En utilisant un certain nombre d’analyses biochimiques, histologiques, métabolomiques et moléculaires, l’équipe de recherche a également démontré que les mitochondries dans le muscle des souris MBKO étaient incapables de se recycler, ce qui a conduit à l’accumulation de mitochondries endommagées dans les tissus. Par conséquent, le métabolisme des lipides dans le muscle des souris MBKO était retardé, ce qui provoquait une plus grande accumulation de lipides et interférait avec la sensibilité à l’insuline.
“Il est clair que le BDNF dérivé des muscles est une protéine qui permet de contrôler le poids en augmentant la dépense énergétique et en maintenant la sensibilité à l’insuline”, a déclaré le Dr Chan.
“Le BDNF a longtemps été considéré comme un peptide localisé dans le cerveau, et son importance dans les tissus périphériques a été sous-estimée. Notre étude apporte un nouvel éclairage dans ce domaine, et nous espérons pouvoir découvrir d’autres fonctions de cette myokine grâce à nos souris MBKO”, ajoute le Dr Chan.
Outre les études animales, l’équipe du Dr Chan a également utilisé des modèles cellulaires en culture pour mettre en évidence le mécanisme moléculaire du renouvellement défectueux des mitochondries dans les cellules musculaires déficientes en BDNF. Ils ont découvert que le BDNF sécrété par les muscles utilisait la protéine kinase activée par l’AMPK, le capteur d’énergie bien connu dans les cellules, pour déclencher la voie Parkin/PINK1 afin d’induire la mitophagie (un mécanisme hautement régulé pour recycler les matériaux dans les cellules en réponse à divers défis) dans les muscles squelettiques.
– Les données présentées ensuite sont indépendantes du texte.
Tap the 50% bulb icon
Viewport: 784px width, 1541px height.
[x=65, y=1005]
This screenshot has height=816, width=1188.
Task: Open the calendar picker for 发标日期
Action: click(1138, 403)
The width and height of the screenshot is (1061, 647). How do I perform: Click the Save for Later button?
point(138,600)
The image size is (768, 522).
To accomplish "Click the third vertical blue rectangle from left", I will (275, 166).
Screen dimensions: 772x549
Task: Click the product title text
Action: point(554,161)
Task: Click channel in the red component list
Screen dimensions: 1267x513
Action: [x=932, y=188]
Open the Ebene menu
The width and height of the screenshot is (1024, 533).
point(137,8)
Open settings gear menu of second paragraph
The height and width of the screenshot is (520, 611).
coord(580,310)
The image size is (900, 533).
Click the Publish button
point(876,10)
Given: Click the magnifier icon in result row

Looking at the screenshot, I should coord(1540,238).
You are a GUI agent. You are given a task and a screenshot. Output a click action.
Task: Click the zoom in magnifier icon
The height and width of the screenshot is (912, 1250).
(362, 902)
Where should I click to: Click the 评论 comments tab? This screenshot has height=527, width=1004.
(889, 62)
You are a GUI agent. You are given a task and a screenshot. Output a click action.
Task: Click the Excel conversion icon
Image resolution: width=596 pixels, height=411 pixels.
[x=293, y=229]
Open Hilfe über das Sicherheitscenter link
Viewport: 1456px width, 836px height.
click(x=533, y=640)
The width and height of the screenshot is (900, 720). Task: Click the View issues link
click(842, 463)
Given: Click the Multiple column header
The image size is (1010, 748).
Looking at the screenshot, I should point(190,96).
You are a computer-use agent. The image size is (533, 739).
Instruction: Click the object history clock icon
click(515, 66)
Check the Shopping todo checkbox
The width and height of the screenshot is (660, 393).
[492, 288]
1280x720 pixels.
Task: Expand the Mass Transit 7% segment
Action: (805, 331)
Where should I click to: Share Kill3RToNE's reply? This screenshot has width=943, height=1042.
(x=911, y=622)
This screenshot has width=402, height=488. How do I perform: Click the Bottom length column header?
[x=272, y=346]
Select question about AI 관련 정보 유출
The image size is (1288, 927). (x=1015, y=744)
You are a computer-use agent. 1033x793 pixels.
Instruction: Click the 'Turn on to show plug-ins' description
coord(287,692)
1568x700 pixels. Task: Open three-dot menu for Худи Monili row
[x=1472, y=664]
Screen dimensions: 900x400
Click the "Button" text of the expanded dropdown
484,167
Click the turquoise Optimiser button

Afin d’étendre ces résultats à des applications thérapeutiques, l’équipe de recherche a testé si le rétablissement de la signalisation BDNF dans le muscle pouvait réparer les dommages mitochondriaux induits par l’obésité. Ils ont nourri les souris obèses avec de la 7,8-dihydroxyflavone, un mimétique naturel du BDNF biodisponible dans les plantes (que l’on trouve dans les feuilles de Godmania aesculifolia, une espèce végétale d’Amérique du Sud) actuellement utilisé dans les essais cliniques sur la maladie d’Alzheimer, et ont constaté que le dysfonctionnement mitochondrial induit par l’obésité s’atténuait.
Associés à leurs précédentes découvertes selon lesquelles le 7,8-DHF est un agent efficace pour réduire le poids corporel et améliorer la sensibilité à l’insuline chez les souris obèses (Chem Biol 2015 22 : 355-369 ; Metabolism 2018 87 : 113-122), les travaux du Dr Chan fournissent une nouvelle explication sur la nature pernicieuse de l’obésité et suggèrent que l’amplificateur de la signalisation du BDNF tel que le 7,8-DHF est un médicament potentiel pour le traitement de l’obésité chez les êtres humains.